Promover la vacunación materna (COVID-19, influenza, tos ferina), ya que estos anticuerpos se transmiten al bebé por la leche, reforzando su inmunidad.
Desmitificar creencias erróneas (como que la leche «es poca» o «no alimenta»), muchas veces perpetuadas por familiares o medios de comunicación.
Un seguimiento adecuado en el primer mes posparto puede duplicar las tasas de lactancia exclusiva al segundo mes de vida.
6.6 Enfrentamiento de barreras sociales y culturales
El personal de enfermería debe actuar también como agente de cambio social:
Promover ambientes laborales e institucionales amigables con la lactancia (espacios de lactancia, horarios flexibles).
Abogar por licencias posnatales adecuadas y políticas públicas que protejan la lactancia.
Respetar las prácticas culturales sin dejar de ofrecer información basada en evidencia.
Identificar grupos vulnerables (adolescentes, madres solteras, mujeres migrantes) y adecuar estrategias específicas para cada caso.
Enfermería debe trabajar desde una perspectiva intercultural y de género, brindando acompañamiento horizontal, sin imposiciones ni culpabilización.
6.7 Educación continua y liderazgo profesional
El equipo de enfermería necesita también capacitación constante:
Actualización en nuevas evidencias sobre inmunología de la leche humana.
Conocimiento de técnicas de asesoría en lactancia y resolución de problemas comunes.
Participación activa en iniciativas como la Iniciativa Hospital Amigo del Niño (IHAN) o programas de salud maternoinfantil locales.
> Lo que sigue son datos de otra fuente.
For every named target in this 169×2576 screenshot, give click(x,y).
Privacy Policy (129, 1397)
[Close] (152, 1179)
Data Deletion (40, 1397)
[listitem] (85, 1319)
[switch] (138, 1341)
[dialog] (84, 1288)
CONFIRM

Liderazgo en comités interdisciplinarios de lactancia, donde su voz técnica y cercana a la comunidad es fundamental.
Conclusiones
La evidencia revisada muestra que la lactancia materna exclusiva durante al menos seis meses:
Transfiere inmunidad pasiva (IgA, péptidos antimicrobianos) que protege frente a patógenos.
Promueve una programación inmunológica tolerante, con menor inflamación y menor riesgo de alergias, autoinmunidad y enfermedades metabólicas.
Su efecto se potencia o atenúa según factores como alimentación y salud materna, tipo de parto y genética (profieren HMOs).
La enfermería, con formación, habilidades técnicas, comunicación empática y conocimiento cultural, es clave para maximizar estos beneficios inmunológicos y reducir desigualdades en lactancia.